#### Task instructions:
a: Decide whether each statement below agrees with the CAN Bus text. For each one, answer yes or no and quote the words of the text that decide it.
(i) In the recessive state, CAN High and CAN Low both sit at about 2.5 V.
(ii) A logic 1 is sent as the dominant state.
(iii) Twisting the two wires helps cancel electromagnetic interference.
b: Continue the CAN Bus text, starting after its last sentence about the OBD2 port.

#### Source extract:
>>>

The physical layer of the CAN Bus is remarkably simple, consisting of only two twisted wires: CAN High and CAN Low. Twisting the pair helps cancel electromagnetic interference, ensuring reliable communication even in the electrically noisy environment of a vehicle.
Data transmission works by varying the voltage levels on these two wires. When the bus is idle or transmitting a logic 1 (recessive state), both CAN High and CAN Low sit at approximately 2.5 V, producing no voltage difference. When a node transmits a logic 0 (dominant state), CAN High rises to about 3.5 V while CAN Low drops to around 1.5 V, creating a 2-volt differential.
This dominant state signals to all other nodes that the bus is in use, forcing them to wait until the transmission is complete before attempting to send their own messages. This simple yet robust signaling scheme enables multiple devices to safely and efficiently share the same two wires.
OBD2 Port – The Diagnostic Connector in Vehicles
Almost every car made after 1996 has an OBD2 port (On-Board Diagnostics II).

<<<

#### Given records:
>>>

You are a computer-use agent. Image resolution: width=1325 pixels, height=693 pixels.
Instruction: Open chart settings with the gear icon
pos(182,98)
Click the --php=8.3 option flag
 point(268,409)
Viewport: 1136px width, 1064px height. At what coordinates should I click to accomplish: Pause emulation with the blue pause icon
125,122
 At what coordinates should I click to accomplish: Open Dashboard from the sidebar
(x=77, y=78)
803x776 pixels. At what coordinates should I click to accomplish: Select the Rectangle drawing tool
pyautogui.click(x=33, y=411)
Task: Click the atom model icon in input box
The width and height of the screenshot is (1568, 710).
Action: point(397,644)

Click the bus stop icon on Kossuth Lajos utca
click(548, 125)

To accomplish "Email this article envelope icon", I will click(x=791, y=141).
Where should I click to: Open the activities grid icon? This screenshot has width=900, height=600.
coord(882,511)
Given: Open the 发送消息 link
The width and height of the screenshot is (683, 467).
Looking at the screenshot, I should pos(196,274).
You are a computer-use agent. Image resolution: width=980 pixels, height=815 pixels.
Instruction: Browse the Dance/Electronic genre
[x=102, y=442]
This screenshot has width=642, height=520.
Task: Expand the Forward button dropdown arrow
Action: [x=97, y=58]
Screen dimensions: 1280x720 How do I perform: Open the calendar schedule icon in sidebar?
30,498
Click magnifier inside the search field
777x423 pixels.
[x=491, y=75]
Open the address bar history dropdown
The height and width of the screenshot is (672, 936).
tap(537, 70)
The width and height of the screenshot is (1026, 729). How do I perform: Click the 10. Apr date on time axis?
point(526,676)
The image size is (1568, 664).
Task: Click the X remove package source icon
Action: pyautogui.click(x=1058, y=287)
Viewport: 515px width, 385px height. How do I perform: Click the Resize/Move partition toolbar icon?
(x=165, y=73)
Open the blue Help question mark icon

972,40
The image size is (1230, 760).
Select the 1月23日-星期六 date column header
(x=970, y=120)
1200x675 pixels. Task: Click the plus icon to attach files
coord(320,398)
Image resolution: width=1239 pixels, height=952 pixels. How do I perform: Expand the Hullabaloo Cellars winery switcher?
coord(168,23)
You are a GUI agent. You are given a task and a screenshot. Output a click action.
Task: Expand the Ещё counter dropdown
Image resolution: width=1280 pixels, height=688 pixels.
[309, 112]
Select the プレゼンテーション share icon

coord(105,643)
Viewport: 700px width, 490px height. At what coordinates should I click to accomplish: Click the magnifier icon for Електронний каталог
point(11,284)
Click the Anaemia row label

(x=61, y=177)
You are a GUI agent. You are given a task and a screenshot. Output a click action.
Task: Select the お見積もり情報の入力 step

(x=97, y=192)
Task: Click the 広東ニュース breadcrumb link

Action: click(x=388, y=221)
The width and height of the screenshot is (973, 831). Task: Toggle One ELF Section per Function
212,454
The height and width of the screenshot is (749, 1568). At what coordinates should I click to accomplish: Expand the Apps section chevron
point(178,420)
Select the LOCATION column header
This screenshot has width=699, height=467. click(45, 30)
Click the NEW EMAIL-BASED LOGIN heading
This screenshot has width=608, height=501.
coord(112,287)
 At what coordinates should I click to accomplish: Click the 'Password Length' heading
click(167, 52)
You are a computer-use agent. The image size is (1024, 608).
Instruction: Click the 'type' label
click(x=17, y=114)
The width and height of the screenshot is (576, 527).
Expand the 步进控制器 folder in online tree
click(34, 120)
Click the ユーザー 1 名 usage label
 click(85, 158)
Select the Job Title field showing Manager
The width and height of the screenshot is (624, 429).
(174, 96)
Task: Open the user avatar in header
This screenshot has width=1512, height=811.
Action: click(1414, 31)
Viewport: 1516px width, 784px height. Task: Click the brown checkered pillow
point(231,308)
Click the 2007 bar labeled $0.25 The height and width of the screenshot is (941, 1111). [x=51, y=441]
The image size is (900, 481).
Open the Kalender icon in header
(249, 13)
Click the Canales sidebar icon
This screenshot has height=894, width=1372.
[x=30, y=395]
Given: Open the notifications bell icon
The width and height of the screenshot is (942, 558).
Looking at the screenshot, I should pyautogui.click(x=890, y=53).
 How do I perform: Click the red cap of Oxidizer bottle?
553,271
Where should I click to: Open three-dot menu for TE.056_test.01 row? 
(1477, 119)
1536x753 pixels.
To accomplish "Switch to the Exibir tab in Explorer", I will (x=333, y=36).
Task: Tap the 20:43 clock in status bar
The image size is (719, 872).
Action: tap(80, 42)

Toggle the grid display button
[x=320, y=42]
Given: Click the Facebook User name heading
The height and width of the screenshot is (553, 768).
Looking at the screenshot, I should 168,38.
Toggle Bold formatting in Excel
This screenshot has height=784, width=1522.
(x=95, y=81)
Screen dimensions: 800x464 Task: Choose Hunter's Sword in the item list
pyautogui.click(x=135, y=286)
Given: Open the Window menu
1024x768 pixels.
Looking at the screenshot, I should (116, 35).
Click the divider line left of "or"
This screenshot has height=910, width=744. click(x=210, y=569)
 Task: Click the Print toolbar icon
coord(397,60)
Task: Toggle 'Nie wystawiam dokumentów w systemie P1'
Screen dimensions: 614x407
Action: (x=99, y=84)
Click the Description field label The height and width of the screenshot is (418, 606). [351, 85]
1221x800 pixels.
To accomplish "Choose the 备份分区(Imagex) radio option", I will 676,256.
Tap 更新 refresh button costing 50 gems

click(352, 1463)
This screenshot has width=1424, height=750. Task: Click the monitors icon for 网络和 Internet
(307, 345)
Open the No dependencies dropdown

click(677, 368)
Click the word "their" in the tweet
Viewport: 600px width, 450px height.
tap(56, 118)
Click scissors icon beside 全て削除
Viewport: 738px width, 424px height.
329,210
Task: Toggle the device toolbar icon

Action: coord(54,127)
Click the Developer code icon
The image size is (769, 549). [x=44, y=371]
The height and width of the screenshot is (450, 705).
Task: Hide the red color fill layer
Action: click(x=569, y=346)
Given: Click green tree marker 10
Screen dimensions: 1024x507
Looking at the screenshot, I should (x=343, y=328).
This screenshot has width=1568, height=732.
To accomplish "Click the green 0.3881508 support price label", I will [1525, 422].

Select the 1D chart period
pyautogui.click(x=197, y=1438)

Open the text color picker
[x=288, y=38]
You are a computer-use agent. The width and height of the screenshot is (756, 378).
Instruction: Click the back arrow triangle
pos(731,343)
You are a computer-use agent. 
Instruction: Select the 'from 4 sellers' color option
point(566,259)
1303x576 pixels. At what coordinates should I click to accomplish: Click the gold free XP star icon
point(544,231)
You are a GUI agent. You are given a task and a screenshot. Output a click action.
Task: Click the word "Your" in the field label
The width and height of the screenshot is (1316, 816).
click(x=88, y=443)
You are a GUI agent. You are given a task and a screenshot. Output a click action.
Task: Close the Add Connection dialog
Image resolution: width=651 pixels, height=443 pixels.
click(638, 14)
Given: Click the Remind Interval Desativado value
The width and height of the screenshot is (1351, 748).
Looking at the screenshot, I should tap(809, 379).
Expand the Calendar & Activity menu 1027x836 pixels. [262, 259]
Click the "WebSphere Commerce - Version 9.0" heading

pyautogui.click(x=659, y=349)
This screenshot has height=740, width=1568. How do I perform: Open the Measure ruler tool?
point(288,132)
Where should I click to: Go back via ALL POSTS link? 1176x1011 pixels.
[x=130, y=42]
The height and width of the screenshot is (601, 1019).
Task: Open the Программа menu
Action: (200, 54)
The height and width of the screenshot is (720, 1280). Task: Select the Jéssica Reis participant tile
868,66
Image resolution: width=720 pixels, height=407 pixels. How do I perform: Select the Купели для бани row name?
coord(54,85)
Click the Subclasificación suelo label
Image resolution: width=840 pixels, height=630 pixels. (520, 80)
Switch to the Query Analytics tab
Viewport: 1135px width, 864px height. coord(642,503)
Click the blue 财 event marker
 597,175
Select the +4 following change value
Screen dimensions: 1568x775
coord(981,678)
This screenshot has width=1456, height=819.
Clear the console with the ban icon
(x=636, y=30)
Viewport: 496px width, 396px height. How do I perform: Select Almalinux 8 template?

<<<

#### Solved tasks:
a:
(i) Yes: "both CAN High and CAN Low sit at approximately 2.5 V"
(ii) No: "When a node transmits a logic 0 (dominant state)"
(iii) Yes: "Twisting the pair helps cancel electromagnetic interference"

b:
It is a 16-pin connector usually under the dashboard on the driver’s side. So we are using the same obd port 2.
Important pins for CAN Bus on OBD2:
- Pin 6 → CAN High
- Pin 14 → CAN Low
- Pin 16 → Battery +12V (power)
- Pin 4 & 5 → Ground
Most modern vehicles use CAN protocol on these pins (500 kbps speed is very common). If you connect your IndusBoard Coin + TJA1050 to pins 6 and 14, your device can listen to or send messages on the vehicle’s CAN network (but be careful not to disturb important systems).
For our design, the Indusboard Coin includes an in-built CAN bus driver. However, to connect it to a vehicle or any external CAN bus network, a CAN transceiver module is required. This transceiver converts the CAN signals to the CAN High and CAN Low wires mentioned earlier, and it is an essential component in any CAN bus network design.
For testing and receiving data, there are two approaches. One option is to build a dedicated CAN receiver using another Indusboard Coin along with a CAN transceiver module, running receiver firmware to read data transmitted by the sensor over the CAN bus. This setup allows you to validate communication without connecting to a real vehicle.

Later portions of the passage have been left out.